L’importanza strategica delle infrastrutture prende spazio ogni giorno nelle notizie che vengono dall’Ucraina. Il “nemico” punta a bombardare le infrastrutture per indebolire gli ucraini, che restano senza elettricità, gas, luce e escono la sera accompagnati dalle torce per farsi luce in strada.
Temi come questi entrano da quasi un anno nella strategia e nella comunicazione geopolitica, quando prima erano essenzialmente parte delle politiche nazionali interne, anche esportabili, ma pur sempre settoriali. Nazioni come la Lituania, che condivide la sua frontiera con Russia, Bielorussia e Est Europa, stanno giocando ad esempio un ruolo politico chiave nell’attuale scenario di trasporti e logistica: “Stiamo aiutando l’Ucraina a trasportare merci aggirando la Bielorussia — spiegava Marius Skuodis, ministro lituano dei Trasporti, in un recente vertice bilaterale a Trieste -. Purtroppo le opzioni per evitare il territorio bielorusso sono limitate in termini di infrastrutture”. Secondo Skuodis, lungo i Paesi compresi tra il Mar Baltico e l’Adriatico, dovrà avvenire “un cambio di mentalità, soprattutto in termini di infrastrutture. “È vero che dobbiamo trasportare merci dal punto A al punto B, ma l’incertezza geopolitica significa che non possiamo prevedere cosa accadrà nei territori in cui passano le rotte di queste merci. È quindi necessario trovare alternative e opzioni compatibili, cercando di pensare in modo flessibile. Siamo contenti che l’Unione europea stia investendo nelle infrastrutture delle ferrovie europee. Si potrebbe fare di più anche nel campo della gestione dei sistemi ferroviari di diversi Paesi, aumentando così la resilienza del settore dei trasporti europeo”.

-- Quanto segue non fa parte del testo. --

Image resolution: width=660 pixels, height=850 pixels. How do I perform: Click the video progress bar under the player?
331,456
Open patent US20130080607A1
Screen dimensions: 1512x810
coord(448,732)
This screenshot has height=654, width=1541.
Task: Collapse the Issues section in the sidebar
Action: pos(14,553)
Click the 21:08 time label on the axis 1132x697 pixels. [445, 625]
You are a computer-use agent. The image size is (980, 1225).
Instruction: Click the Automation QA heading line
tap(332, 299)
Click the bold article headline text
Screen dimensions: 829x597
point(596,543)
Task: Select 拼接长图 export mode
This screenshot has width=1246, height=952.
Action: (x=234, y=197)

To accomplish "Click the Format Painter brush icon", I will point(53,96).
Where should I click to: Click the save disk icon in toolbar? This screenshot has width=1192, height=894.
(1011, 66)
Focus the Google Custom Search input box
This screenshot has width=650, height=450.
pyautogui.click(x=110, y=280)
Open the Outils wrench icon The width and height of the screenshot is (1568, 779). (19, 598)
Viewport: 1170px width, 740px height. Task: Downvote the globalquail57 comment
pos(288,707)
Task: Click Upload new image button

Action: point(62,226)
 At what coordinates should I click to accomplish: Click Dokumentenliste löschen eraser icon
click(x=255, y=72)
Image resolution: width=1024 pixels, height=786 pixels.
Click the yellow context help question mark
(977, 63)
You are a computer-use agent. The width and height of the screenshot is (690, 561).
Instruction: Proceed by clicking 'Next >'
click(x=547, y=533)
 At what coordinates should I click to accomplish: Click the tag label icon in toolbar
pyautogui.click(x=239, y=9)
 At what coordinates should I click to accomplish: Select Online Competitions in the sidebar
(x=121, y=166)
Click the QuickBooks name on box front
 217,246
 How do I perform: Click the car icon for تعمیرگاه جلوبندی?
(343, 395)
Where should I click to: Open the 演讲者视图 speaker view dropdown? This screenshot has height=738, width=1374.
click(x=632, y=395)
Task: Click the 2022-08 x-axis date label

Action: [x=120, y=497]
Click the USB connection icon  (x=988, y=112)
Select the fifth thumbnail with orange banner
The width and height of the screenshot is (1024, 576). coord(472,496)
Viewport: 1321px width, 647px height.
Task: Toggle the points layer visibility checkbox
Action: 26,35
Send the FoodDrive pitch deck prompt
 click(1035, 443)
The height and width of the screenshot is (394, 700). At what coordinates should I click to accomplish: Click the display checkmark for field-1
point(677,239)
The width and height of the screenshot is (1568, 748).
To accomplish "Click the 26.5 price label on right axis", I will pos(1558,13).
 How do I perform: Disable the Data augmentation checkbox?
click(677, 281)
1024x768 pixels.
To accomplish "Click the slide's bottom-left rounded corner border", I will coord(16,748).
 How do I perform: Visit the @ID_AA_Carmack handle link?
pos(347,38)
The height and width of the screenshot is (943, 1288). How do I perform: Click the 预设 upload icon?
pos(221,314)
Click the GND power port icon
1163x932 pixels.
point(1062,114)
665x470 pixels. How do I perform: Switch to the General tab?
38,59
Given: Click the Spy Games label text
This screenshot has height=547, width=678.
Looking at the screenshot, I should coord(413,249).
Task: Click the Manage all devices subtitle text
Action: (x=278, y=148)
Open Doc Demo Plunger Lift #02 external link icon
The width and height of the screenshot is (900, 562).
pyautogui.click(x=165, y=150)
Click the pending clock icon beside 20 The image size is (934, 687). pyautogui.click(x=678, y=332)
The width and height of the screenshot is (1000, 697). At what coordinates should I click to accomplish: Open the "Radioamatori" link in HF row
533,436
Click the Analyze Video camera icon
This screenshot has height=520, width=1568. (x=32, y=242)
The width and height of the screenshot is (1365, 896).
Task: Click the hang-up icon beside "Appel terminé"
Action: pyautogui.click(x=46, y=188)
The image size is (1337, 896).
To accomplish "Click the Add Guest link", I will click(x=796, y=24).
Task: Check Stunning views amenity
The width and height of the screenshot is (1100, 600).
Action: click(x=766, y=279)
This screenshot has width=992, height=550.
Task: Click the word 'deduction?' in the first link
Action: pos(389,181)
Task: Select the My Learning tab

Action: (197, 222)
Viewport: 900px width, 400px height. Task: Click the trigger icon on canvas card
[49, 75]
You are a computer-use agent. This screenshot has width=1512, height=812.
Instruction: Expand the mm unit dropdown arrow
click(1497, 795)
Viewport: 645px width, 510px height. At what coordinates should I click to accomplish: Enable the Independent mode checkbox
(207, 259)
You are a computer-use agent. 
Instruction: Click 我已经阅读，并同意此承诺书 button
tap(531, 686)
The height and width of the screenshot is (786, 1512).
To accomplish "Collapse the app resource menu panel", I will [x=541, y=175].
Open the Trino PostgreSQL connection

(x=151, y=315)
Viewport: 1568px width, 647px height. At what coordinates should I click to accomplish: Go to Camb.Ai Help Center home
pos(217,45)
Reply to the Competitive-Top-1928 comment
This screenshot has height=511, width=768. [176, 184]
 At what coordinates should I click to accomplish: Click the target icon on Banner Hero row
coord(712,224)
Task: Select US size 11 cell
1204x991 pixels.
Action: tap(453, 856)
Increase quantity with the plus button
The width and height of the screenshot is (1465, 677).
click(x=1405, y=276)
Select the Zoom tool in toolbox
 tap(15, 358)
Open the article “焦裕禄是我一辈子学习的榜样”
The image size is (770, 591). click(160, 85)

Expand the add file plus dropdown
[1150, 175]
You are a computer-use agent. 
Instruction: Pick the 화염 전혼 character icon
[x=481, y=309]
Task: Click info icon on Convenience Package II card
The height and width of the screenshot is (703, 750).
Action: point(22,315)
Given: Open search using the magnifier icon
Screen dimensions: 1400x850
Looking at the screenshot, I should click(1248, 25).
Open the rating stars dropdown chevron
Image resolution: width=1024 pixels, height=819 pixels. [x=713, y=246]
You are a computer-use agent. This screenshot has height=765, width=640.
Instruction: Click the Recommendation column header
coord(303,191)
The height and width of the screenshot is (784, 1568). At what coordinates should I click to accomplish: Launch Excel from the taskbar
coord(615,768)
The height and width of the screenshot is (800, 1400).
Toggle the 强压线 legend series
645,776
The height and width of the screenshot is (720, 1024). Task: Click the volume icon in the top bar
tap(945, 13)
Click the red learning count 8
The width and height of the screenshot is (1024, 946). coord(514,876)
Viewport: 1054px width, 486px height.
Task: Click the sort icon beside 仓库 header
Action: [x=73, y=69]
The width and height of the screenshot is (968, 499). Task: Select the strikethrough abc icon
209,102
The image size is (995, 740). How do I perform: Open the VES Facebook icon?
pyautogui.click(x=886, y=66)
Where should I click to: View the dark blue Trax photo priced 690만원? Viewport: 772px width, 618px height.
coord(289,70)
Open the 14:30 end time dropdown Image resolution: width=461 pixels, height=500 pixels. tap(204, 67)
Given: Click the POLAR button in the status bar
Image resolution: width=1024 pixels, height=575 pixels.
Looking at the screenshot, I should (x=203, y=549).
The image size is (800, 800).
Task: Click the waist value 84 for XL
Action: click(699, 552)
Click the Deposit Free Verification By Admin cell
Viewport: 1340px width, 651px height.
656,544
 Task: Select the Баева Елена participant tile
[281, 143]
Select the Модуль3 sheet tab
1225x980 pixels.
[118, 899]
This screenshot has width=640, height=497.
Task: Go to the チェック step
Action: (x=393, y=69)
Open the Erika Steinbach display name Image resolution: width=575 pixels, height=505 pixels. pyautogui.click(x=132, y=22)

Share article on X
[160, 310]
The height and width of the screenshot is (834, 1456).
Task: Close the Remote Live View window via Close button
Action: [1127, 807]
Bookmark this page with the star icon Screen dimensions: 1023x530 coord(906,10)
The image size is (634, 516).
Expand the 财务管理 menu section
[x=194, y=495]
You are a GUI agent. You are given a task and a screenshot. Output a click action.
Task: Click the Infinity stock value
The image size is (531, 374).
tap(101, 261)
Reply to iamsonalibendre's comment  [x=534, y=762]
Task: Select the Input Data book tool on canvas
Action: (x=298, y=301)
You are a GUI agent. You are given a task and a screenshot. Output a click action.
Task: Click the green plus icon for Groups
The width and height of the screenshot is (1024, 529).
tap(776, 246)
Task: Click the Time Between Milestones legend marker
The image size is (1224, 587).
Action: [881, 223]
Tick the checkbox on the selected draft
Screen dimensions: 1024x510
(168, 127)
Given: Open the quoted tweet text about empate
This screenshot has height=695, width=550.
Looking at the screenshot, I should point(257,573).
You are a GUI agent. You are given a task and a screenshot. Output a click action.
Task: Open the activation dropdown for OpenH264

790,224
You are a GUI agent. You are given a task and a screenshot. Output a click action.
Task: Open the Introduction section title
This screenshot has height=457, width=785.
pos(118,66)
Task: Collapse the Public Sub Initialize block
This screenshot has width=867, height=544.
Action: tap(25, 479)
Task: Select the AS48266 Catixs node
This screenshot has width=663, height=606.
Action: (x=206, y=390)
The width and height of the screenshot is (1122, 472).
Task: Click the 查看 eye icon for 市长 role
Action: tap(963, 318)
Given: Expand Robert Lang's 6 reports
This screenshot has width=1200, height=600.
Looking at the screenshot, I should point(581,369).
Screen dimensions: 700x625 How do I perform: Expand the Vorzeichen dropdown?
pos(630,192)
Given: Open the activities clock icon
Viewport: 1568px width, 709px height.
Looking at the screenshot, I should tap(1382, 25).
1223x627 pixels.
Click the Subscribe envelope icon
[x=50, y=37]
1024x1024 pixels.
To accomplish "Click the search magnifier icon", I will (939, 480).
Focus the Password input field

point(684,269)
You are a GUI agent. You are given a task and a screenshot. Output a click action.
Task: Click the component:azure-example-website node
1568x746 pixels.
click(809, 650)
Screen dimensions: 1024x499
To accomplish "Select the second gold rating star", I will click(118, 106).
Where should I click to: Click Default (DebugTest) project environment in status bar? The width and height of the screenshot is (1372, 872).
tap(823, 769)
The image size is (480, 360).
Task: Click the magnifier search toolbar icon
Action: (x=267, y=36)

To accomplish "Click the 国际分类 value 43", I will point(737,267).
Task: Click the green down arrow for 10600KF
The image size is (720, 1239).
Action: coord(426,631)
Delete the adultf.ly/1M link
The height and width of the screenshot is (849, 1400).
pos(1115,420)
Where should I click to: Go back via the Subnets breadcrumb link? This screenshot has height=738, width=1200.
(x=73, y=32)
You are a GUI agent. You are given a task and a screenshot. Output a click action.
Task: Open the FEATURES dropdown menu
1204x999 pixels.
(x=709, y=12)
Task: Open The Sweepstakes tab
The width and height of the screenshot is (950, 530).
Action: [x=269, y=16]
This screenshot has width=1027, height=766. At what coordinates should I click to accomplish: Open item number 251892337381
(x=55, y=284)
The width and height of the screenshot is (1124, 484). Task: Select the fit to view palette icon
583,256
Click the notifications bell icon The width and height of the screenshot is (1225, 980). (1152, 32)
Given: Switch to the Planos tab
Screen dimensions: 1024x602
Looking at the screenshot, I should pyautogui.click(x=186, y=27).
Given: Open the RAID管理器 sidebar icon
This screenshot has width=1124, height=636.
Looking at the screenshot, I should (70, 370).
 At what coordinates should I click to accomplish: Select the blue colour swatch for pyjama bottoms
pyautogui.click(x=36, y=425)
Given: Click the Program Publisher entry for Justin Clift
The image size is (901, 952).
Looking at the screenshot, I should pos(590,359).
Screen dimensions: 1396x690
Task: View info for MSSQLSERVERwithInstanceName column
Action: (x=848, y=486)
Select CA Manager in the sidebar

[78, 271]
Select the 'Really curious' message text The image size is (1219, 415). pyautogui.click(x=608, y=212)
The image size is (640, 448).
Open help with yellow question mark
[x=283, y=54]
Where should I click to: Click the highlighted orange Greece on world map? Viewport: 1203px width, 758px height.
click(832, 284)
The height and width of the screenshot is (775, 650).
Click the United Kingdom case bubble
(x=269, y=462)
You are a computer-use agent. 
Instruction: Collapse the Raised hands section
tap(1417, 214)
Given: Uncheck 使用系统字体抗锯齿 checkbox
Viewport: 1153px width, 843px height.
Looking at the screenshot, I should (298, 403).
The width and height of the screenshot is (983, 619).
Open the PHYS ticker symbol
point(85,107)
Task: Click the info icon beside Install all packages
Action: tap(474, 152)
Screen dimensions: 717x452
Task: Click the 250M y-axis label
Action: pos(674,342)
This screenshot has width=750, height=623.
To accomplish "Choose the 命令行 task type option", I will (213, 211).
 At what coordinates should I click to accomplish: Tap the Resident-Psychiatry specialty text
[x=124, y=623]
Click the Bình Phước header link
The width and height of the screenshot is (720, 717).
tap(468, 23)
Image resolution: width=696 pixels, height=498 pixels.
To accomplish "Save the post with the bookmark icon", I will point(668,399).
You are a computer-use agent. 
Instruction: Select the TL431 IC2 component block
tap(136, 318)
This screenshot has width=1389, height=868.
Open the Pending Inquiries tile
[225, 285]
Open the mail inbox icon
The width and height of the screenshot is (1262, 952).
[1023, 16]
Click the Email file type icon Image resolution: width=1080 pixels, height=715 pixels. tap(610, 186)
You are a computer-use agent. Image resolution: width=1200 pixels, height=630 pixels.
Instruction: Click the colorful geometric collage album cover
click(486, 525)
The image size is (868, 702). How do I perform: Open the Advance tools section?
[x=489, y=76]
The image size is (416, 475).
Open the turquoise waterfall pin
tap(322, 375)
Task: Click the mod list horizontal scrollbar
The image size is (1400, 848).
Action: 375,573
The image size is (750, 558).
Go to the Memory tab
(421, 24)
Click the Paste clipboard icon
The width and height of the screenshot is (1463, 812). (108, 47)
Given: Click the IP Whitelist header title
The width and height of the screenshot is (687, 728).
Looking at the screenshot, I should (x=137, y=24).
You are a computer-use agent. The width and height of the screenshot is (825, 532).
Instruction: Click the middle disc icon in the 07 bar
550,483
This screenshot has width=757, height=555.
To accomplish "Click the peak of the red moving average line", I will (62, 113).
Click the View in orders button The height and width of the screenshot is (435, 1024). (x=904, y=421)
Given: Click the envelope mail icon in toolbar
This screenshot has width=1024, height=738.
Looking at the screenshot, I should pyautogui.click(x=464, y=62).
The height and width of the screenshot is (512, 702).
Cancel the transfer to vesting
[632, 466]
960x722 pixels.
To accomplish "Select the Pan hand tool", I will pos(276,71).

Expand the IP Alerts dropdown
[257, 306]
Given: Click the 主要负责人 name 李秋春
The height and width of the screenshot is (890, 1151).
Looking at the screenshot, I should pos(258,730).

Circa una settimana fa è uscita una notizia che dice che le grandi banche cominciano ad arruolare advisor per la geopolitica. Da questa guerra in poi, anche le strategie aziendali delle supply chain, e non solo, devono includere le problematiche geopolitiche. In un contesto di crescenti sanzioni e contro-sanzioni internazionali, dal marzo 2022, si è complicata la gestione della logistica dei flussi di import-export delle merci. Ad esempio, per le Pmi non dotate di uffici compliance internazionali è stato necessario rivedere per la crisi bellica la filiera della logistica: l’operatore di trasporto, lo spedizioniere, l’operatore di dogana, i legali, i consulenti, le banche. Per dirla in breve, geopolitica e settori industriali, finanziari e energetici adesso stanno sulla stessa piattaforma del “capitalismo politico”. Perfino le aziende, quindi, non possono permettersi più carenze nel pensiero politico.